Si Dios te amara y te manifestara amor igual como tú a tu familia, a tus vecinos, a tus adversarios, ¿te serviría, te sería suficiente?

“Pero a vosotros los que oís, os digo: amad a vuestros enemigos; haced bien a los que os aborrecen; bendecid a los que os maldicen; orad por los que os vituperan. Al que te hiera en la mejilla, preséntale también la otra… Y así como queréis que los hombres os hagan, haced con ellos de la misma manera. Si amáis a los que os aman, ¿qué mérito tenéis? Porque también los pecadores aman a los que los aman. Si hacéis bien a los que os hacen bien, ¿qué mérito tenéis? Porque también los pecadores hacen lo mismo… Sed misericordiosos, así como vuestro Padre es misericordioso.” (Lucas 6:27-36, NBLA)
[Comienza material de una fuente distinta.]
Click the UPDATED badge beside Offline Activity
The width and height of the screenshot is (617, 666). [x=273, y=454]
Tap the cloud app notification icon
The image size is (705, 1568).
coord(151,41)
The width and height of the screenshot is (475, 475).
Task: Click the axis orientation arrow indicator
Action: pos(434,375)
En el año 1996 el Barco Logos (“la biblioteca flotante más grande del mundo”) atracaba por segunda vez en muelles de la República Dominicana. Interesado en comprobar el contenido de su biblioteca, me anoté entre los que de nuestra iglesia local planeaban visitarlo. El Señor por su gracia me permitió ser parte de un grupo de hermanos, la mayoría jóvenes, que atravesamos maravillados esa enorme bestia flotante. Fue el medio que utilizó el Señor para proveerme de uno de los libros que más valoro de mi biblioteca (si es que se puede llamar “libro” a la versión que mi presupuesto podía adquirir, pues era más parecido a uno de los antiguos diarios impresos), y que me ha permitido ahondar más en mi deseo de entender el corazón de Dios al amarnos y ordenarnos amarnos unos a otros. Me refiero a “El Libro de Oro de la Verdadera Vida Cristiana”, de Juan Calvino; él resume toda la responsabilidad que tenemos en amar a todos en el hecho de que todos son “portadores de la imagen de Dios” (más adelante daré más detalles sobre esto, citando porciones del libro).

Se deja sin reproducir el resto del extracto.